すなわち、上述の従来のグロープラグの故障判断は、グロープラグの電流が、グロープラグの故障と判断できる閾値を超えているか否かによって行われるものであるが、故障判断の基準となる閾値は、グロープラグ制御装置が用いられる温度範囲、例えば、−40℃〜105℃を考慮して、試験結果やシミュレーション結果を基に好適な一つの値を設定して用いるものとなっている。

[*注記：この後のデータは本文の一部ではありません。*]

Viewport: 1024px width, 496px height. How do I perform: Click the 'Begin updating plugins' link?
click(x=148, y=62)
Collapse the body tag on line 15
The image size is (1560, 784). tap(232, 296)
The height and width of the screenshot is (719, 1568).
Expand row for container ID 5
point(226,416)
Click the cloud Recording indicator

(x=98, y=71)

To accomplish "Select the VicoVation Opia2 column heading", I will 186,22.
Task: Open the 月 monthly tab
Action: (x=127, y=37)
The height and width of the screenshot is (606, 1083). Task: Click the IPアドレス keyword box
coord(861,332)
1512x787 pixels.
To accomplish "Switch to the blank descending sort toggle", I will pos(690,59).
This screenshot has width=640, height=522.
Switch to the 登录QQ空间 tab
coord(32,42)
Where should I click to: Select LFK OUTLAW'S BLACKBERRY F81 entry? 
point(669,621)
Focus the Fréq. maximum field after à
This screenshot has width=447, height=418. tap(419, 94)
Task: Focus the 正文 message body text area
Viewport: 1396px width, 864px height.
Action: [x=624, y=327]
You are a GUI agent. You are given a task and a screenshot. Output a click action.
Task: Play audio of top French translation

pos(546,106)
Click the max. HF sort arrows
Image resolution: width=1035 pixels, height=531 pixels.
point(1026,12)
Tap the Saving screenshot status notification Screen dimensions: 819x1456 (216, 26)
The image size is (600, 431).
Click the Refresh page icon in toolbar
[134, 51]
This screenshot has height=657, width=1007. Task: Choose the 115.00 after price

グロープラグが、バッテリとグランドとの間に、通電制御用半導体素子及びシャント抵抗器と共に直列接続されて設けられる一方、前記グロープラグの通電制御を可能とするために前記通電制御用半導体素子の動作制御可能に構成されてなる演算制御部と、前記シャント抵抗器の電圧を前記演算制御部へ供給可能に構成されてなる計測回路とが、前記シャント抵抗器と共に同一の筐体内に設けられ、前記シャント抵抗器の両端の電圧が、前記演算制御部による前記グロープラグの電圧、電流の認識に供されるよう構成されてなるグロープラグ故障診断装置におけるグロープラグの故障診断方法であって、
前記計測回路を介して得られた前記シャント抵抗器の電圧を、前記筐体内の温度に基づいて補正してシャント補正電圧とすると共に、前記シャント抵抗器の所定の標準値を前記筐体内の温度に基づいて補正してシャント補正抵抗値とし、
前記シャント補正電圧を前記シャント補正抵抗値で除し、その除算結果を前記グロープラグの電流であるグロー電流とし、
前記グロー電流が所定の閾値を越える場合に、前記グロープラグの故障と判断し、
前記計測回路は、前記筐体内の温度を検出する温度検出素子と、前記シャント抵抗器の両端の電圧を増幅、出力する演算増幅器と、前記演算増幅器の出力電圧をディジタル値として前記演算制御部へ入力するアナログ・ディジタル変換器と、を有してなり、
前記シャント補正電圧は、前記演算増幅器及びアナログ・ディジタル変換器を介して得られる前記シャント抵抗器の両端子間の電圧に増幅・変換補正係数を乗じて算出され、前記増幅・変換補正係数は、前記筐体内温度を入力として増幅・変換補正係数算出式により算出され、前記増幅・変換補正係数算出式は、前記筐体内温度の変化による前記演算増幅器の特性変動をも含んだ前記アナログ・ディジタル変換器の出力値を、前記筐体内温度の変動が生じても、前記シャント抵抗器の両端子間の正しい電圧値が得られるよう補正するための補正係数を算出可能に予め設定されたものであり、
前記シャント補正抵抗値は、前記筐体内の温度と標準温度との温度差と前記シャント抵抗器の温度係数との乗算値を、前記シャント抵抗器の前記標準温度における抵抗値に乗じ、その乗算結果を、前記シャント抵抗器の前記標準温度における抵抗値に、前記温度係数の正負に応じて加減算して求められたものとして構成されてなるものである。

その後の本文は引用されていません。